--- EXERCISE ---
Pick out each line of the records below that contains the word "pixels", matching its case exactly, and copy those lines.
■ ■ ■ ■ ■ ■ ■
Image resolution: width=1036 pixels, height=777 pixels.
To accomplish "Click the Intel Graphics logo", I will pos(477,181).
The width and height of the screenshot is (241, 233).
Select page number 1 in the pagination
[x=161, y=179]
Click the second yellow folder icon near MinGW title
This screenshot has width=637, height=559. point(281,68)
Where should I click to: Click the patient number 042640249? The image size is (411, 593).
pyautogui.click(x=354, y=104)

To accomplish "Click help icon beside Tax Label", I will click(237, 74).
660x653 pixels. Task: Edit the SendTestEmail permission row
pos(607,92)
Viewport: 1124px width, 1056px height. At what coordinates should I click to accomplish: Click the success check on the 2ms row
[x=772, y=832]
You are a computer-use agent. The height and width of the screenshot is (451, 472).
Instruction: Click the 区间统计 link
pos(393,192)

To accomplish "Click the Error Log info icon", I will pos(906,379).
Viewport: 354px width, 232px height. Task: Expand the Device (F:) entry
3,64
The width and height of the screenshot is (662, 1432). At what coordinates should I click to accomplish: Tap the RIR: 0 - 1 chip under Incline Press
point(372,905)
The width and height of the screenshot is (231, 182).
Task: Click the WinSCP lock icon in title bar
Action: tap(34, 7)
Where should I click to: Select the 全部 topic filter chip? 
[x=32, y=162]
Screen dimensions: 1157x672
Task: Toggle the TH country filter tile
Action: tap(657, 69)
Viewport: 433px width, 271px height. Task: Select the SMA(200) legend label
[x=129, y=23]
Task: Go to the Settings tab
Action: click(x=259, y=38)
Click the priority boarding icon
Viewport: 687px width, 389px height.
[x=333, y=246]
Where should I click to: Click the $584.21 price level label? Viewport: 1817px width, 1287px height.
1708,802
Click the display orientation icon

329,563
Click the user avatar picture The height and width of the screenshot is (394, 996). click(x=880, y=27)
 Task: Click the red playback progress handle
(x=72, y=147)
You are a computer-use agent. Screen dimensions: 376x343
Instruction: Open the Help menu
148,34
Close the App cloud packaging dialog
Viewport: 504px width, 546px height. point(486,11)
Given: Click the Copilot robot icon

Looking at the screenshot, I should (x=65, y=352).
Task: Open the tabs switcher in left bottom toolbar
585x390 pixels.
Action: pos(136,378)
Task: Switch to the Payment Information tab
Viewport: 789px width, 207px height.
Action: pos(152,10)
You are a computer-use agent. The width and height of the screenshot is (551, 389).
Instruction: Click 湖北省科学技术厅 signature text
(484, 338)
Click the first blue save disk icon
■ ■ ■ ■ ■ ■ ■
--- WRITTEN SOLUTION ---
Image resolution: width=1036 pixels, height=777 pixels.
660x653 pixels. Task: Edit the SendTestEmail permission row
585x390 pixels.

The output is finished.